Qual sua posição sobre a Ação Direta de Inconstitucionalidade no Supremo que questiona o financiamento empresarial?
Eu até já votei, no sentido de que a pessoa jurídica não tem o direito a essa participação na democracia. Há uma enorme injustiça, na medida em que a pessoa jurídica não vota e o poder econômico não é igualitário entre todas as pessoas, sejam físicas ou jurídicas. Ao lado desse financiamento misto, que seria um financiamento através do fundo partidário e também do financiamento de pessoa física, deve-se estabelecer um teto de gasto para as campanhas, que até hoje não foi fixado. Quem fixa o teto são as próprias candidaturas. A lei eleitoral prevê que até o dia 10 de junho de cada ano de eleição o Congresso edite uma lei fixando esse teto. Caso o Congresso não a edite, cada partido gasta quanto lhe aprouver. Ocorre que essa lei nunca é editada e a sociedade também não reclama. A lei devia ser mudada.
O sr. é favorável ao projeto de iniciativa popular promovido pelo Movimento Contra a Corrupção, que prevê o financiamento misto?
Sim. Aquele projeto é o ideal. Houve, por exemplo, uma grande mobilização conjunta de movimentos sociais e da imprensa em defesa do projeto da Ficha Limpa. O projeto foi aprovado praticamente por unanimidade.
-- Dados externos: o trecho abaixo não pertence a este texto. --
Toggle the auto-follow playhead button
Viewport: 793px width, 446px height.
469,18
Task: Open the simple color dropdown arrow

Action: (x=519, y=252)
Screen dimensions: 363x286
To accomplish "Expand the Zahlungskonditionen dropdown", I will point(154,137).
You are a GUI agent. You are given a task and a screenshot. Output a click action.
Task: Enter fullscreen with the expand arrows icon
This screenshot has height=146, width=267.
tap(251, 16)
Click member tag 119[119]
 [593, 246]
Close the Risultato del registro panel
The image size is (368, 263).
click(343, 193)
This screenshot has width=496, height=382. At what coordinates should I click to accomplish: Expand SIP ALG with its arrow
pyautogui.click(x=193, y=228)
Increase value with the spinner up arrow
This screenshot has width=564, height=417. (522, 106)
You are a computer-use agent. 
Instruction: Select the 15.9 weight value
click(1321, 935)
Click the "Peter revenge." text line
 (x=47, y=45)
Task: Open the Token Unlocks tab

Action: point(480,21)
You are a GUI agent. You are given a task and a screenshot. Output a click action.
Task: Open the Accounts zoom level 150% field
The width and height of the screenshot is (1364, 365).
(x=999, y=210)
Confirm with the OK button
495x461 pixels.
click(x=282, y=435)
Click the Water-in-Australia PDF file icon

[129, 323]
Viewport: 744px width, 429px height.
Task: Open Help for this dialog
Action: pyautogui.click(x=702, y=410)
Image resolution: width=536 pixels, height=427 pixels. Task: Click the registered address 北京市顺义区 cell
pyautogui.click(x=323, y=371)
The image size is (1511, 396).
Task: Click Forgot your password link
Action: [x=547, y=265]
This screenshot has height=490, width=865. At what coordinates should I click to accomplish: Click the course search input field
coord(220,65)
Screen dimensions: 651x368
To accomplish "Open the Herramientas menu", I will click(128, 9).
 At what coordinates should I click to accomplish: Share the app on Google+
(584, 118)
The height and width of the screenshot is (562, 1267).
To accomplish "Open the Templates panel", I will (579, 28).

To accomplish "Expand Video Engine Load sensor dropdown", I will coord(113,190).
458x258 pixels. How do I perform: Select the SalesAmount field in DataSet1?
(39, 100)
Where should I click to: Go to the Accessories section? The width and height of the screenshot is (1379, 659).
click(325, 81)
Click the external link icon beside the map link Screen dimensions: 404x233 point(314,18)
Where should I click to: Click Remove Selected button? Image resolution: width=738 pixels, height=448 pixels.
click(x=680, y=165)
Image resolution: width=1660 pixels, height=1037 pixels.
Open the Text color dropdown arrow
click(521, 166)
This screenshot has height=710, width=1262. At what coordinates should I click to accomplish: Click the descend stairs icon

Mas não se vê essa discussão no financiamento da democracia porque a própria maneira de denominá-la - como financiamento de campanha - diminui sua importância. Por isso, reitero que a questão é o financiamento da democracia. Não há democracia sem financiamento. As contas apresentadas à Justiça mostram que, no Brasil, quem financia a democracia é o setor empresarial. Evidente que os candidatos acabam se comprometendo. Como se pode exigir que uma pessoa que foi financiada pela indústria de armas vote contra a venda de armas? Uma medida que adotamos agora no Tribunal Superior Eleitoral foi estabelecer que, durante a campanha, os partidos e as candidaturas informem quem são os seus doadores. Isto vai acontecer em agosto e em setembro. Dessa forma, o cidadão terá ao menos o direito de verificar por quem o candidato está sendo financiado.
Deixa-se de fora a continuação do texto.